The Basques are an ancient people, unlike the Palestinians. The Basques repeatedly gained and lost political independence throughout history. They suffered from aggression by the fascist forces loyal to Franco during the Spanish Civil War in the 1930s, and Guernica, the city famously devastated by Nazi planes sent by Hitler to aid Franco, was Basque.
While Basques enjoyed a certain degree of autonomy, Basque separatists set up a number of groups after World War II. The most notorious and most violent is ETA, a Marxist-Leninist group founded in 1959 to fight for complete independence and separation from Spain. ETA is on the American and Canadian official lists of terrorist groups.
Concern and respect for human rights never interfered with the merciless Spanish pursuit of ETA terrorists. The war against Basque terrorism was led in the 1980s by GAL or Grupos Antiterroristas de Liberaci?n (Antiterrorist Liberation Groups) – little more than death squads illegally set up and run by officials within the Spanish government to fight ETA.

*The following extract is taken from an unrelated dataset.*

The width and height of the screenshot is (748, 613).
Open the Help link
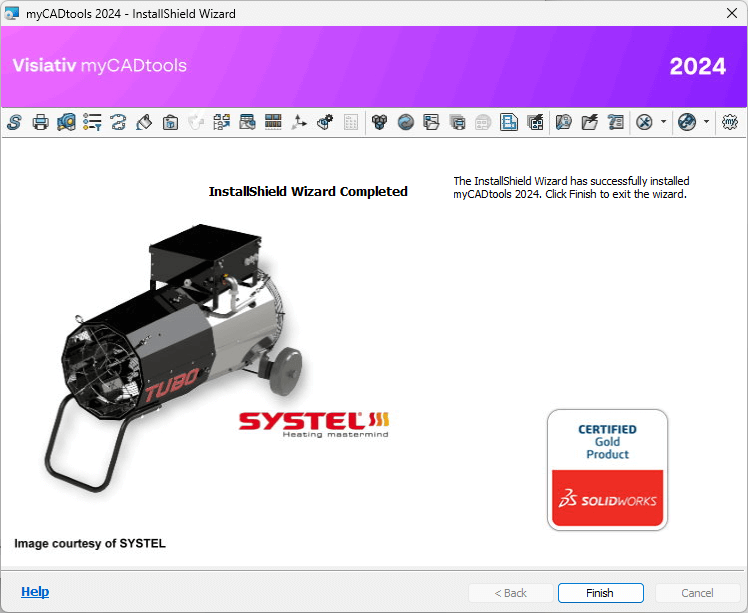click(35, 592)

GAL was financed and protected by Spain’s Interior Ministry. It attacked Basques living in and operating out of France, as well as those inside Spain. Several Spanish government officials were convicted in 1997 for their role in the illegal campaign against the Basque terrorists. Among them was a former interior minister in the government of Socialist prime minister Felipe Gonz?lez. The prime minister publicly defended the anti-terror campaign, claiming that “democracy is defended in the sewers as well as in the salons.”
On April 19 of this year, France, under pressure from Spain, arrested several ETA leaders, including Jurdan Martitegi Lizaso, the head of ETA. There are more than 600 ETA members now rotting in Spanish prisons, with 150 more jailed in France.
Spain’s hypocrisy is evident not only in its doctrine of “fight terrorism as we say and not as we do,” pontificated when it comes to Jews defending themselves. It is no less outrageous when Spain lectures Israel about its “occupied territories” and security fence.
It happens that Spain occupies enclaves of territory on the northern Africa coast, Ceuta and Melilla, surrounded by Morocco, home to Spanish settlers. Morocco does not recognize the legitimacy of these Spanish settlements on its land. The Spanish interlopers in Morocco are walled in by – yes, you guessed it – a high security fence. Africans are not let in and in fact a number have been killed trying to sneak through.
The legitimacy of Spain’s possession of these occupied territories is flimsy at best, and they are completely unnecessary for Spanish security. But don’t expect the UN or Western “peace activists” to utter a peep about that anytime soon.